LOOKING IN ON: CITY HALL
Sunday, July 30, 2006 | 7:39 a.m.
Early in every Las Vegas City Council meeting, council members approve a long list of routine items deemed unworthy of any special attention.
They are known as consent agenda items, and typically include approvals for weekend festivals, road or sewer contracts and new business licenses.
At almost every meeting, though, at least one of the 50 or so items on the consent agenda seems anything but routine.
Most land purchases or sales, for example, appear on the consent agenda, including May's $5 million purchase of the Monterey Villas apartments, one of the city's worst slums. A decision last month to allow top city staff to OK larger contracts without a council vote - raising the limit from $25,000 to $1 million - also initially appeared on the consent agenda, as did a plan to spend $7.5 million for architectural and other services for the preservation of the old downtown post office.
Although those items seem substantial enough - in terms of the dollar amount or policy involved - to have kept them off the consent agenda, city leaders and academics do not see anything nefarious in how they turned up there.
Las Vegas City Manager Doug Selby noted that the entire meeting agenda is made public days before each meeting and is available at City Hall and on the Internet, allowing time for people to decide whether some consent agenda items deserve more attention.
Council members, in fact, often pull items off the consent agenda to hold an open discussion on the matter. The Monterey Villas and contracts policy change were removed from the consent agenda after media inquiries.
"There are no hard and fast rules," Selby said about how he decides what ends up on the consent agenda. "It's just our perception of whether the council wants discussion on it."
Selby acknowledged that the Monterey Villas purchase was not routine, but he said sometimes with agendas being so long - most include more than 100 items - he doesn't catch everything.
"There's no effort to conceal anything," Selby said. "It's all right there in the open and on the Internet."
The consent agenda is intended to be a time saver, and nothing else, Selby said.
Lee Bernick, chairman of UNLV's Public Administration Department, said while "maybe sometimes things are put on the consent agenda (that) they would rather not debate in public," in general consent agendas are good for government.

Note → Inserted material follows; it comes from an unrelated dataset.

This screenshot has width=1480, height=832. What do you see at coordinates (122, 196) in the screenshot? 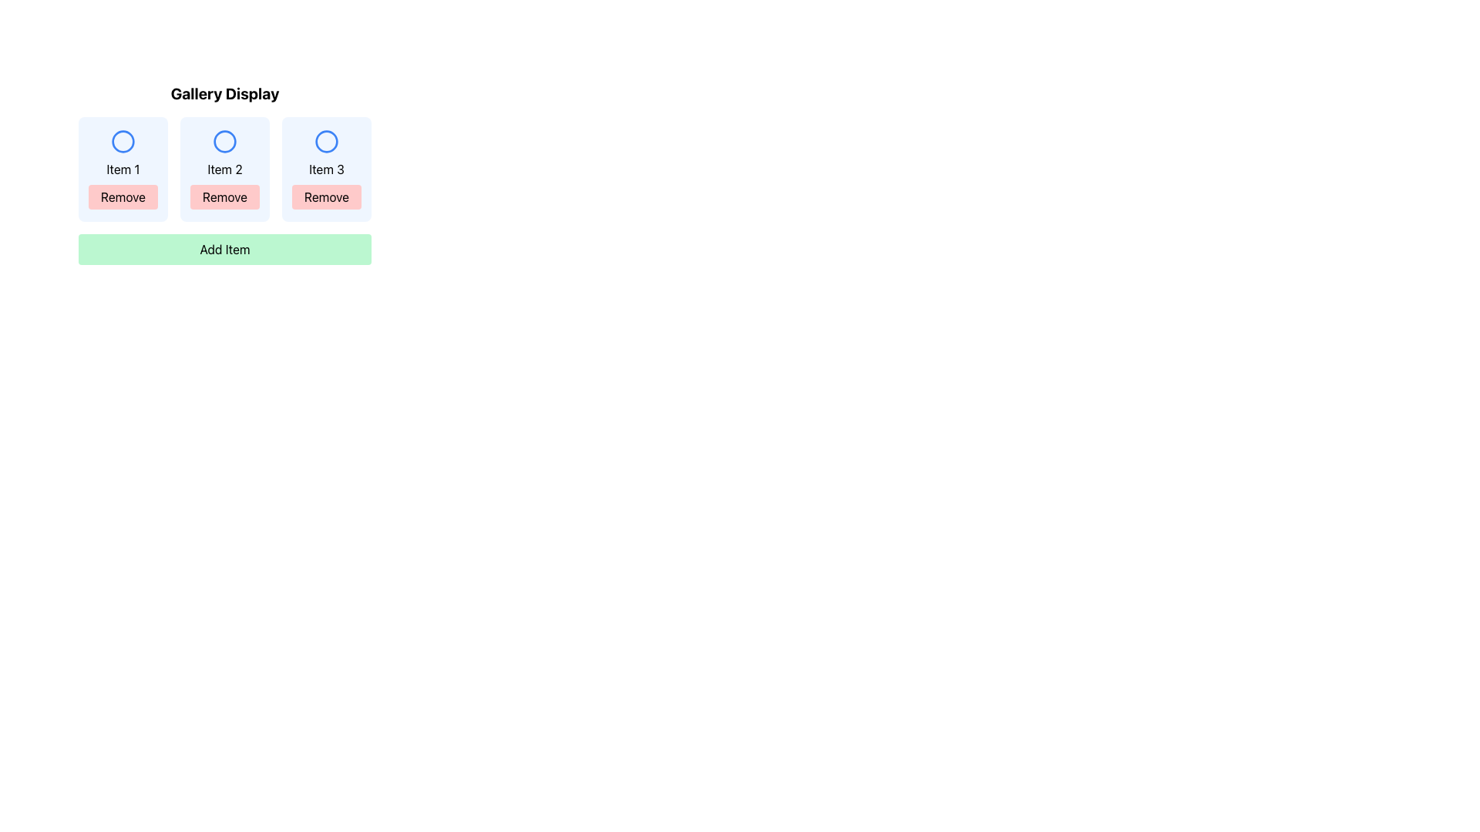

"They save a lot of time," said Bernick, a former school board member from Greensboro, N.C. "They get rid of the noncontroversial things to get to what the public is interested in faster."
Councilman Larry Brown said the council acts as a "check and balance" against something nonroutine slipping through.
For the past month, Michael Hyams has managed to avoid being served with a lawsuit from the Las Vegas Centennial Commission over missing money from last year's centennial celebration.
The commission is essentially an extension of the city, and so the city attorney's office is handling the lawsuit, filed in June in District Court.
Hyams and his Merrimar Corp. are being sued for $20,000, money that city officials say Hyams was given to reserve television airtime to promote the city's 100th birthday celebration. The TV time was never bought, officials said.
The Merrimar partners include Hyams, Merrill Osmond, of the singing Osmond family, and Osmond's son-in-law, Kade Hallows.
In e-mails to the Sun, Hyams has denied any wrongdoing, without directly addressing what happened to the $20,000.
Las Vegas Mayor Oscar Goodman turned 67 last week, and his presents were far from extravagant - especially for someone who rules from a throne (a wood and leather replica of a throne owned by Bavarian King Ludwick in the mid-19th century, given to the city by the World Market Center).
Goodman said he received a suit, a tie and a barbecue, plus a cake from Las Vegas' Freed's bakery. The cake came with a crown, albeit one made of sugar, which was apparently enough to satisfy Goodman's royal wishes.
Goodman will appear in an upcoming movie called "The Grand," which will star Woody Harrelson and Jason Alexander, plus an episode of the HBO hit "The Sopranos."